The data below holds the lines to copy: everything from the line containing "Image resolution: width=253" to the line containing "Screen dimensions: 903x447", both ends included, set down exactly.
————————
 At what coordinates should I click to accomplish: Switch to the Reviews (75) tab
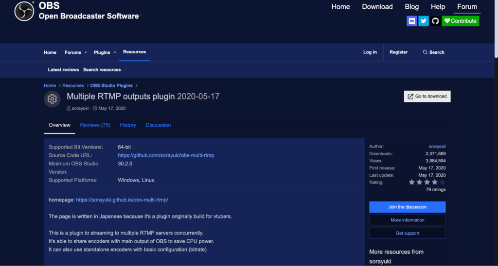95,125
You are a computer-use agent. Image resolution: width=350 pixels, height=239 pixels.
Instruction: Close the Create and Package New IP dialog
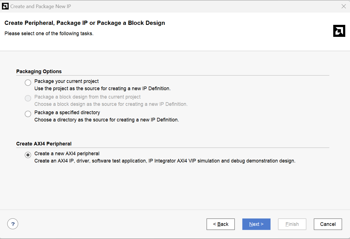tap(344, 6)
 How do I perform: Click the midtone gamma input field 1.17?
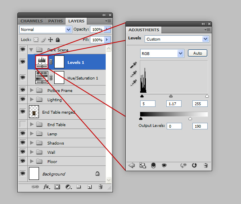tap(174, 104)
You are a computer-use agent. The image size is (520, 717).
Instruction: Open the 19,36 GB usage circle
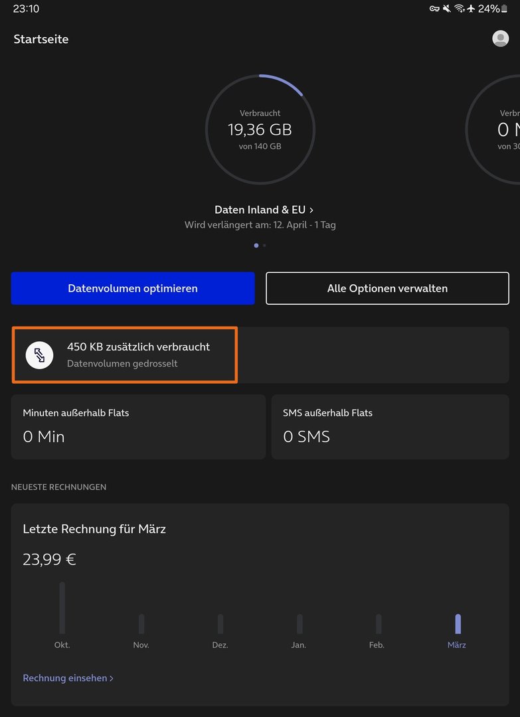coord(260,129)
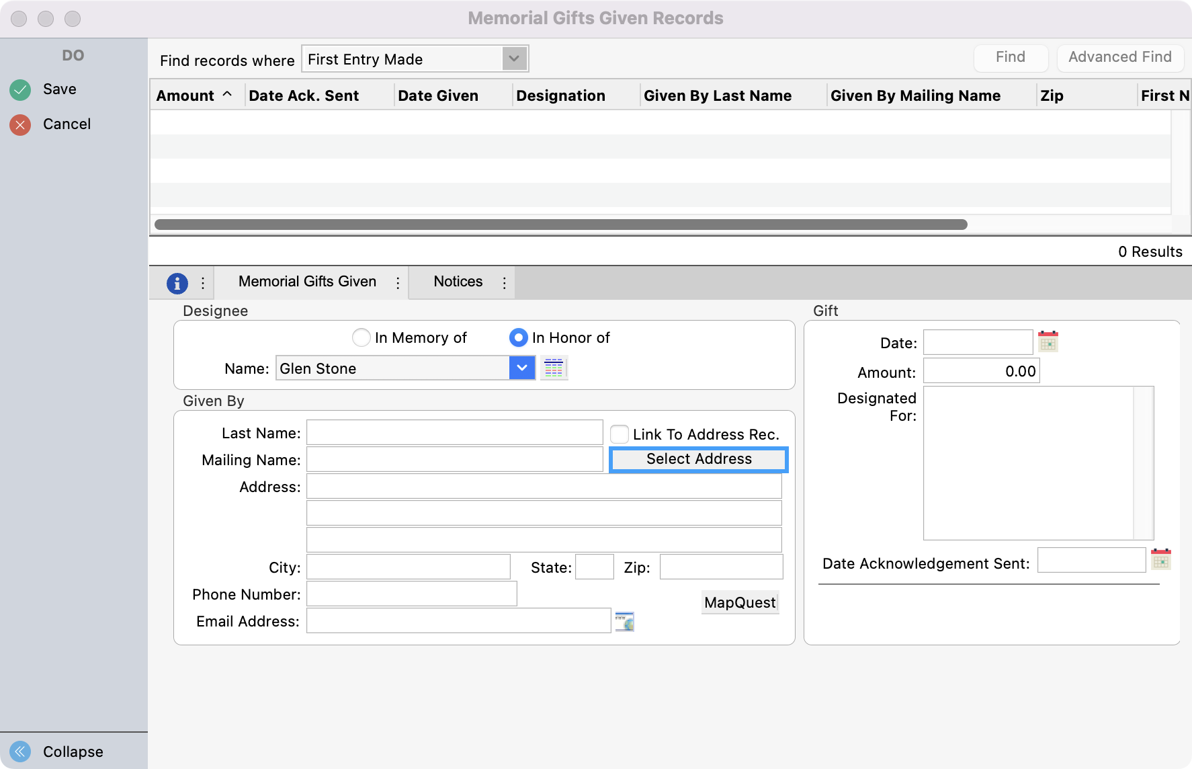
————————
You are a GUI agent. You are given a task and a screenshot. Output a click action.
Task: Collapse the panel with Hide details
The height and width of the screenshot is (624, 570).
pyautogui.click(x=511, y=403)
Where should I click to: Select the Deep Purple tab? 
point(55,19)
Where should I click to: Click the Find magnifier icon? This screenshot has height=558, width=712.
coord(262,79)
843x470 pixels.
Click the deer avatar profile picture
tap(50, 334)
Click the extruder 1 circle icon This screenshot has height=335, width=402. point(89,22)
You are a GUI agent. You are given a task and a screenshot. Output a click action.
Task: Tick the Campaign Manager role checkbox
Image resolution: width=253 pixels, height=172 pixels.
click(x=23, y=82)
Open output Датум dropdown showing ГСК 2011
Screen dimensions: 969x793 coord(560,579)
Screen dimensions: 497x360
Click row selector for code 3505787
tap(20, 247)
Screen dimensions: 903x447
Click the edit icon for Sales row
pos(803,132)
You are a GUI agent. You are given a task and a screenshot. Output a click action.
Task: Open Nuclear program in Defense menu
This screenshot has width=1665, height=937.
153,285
————————
Solution to the exercise:
Image resolution: width=253 pixels, height=172 pixels.
click(x=23, y=82)
Open output Датум dropdown showing ГСК 2011
Screen dimensions: 969x793 coord(560,579)
Screen dimensions: 497x360
Click row selector for code 3505787
tap(20, 247)
Screen dimensions: 903x447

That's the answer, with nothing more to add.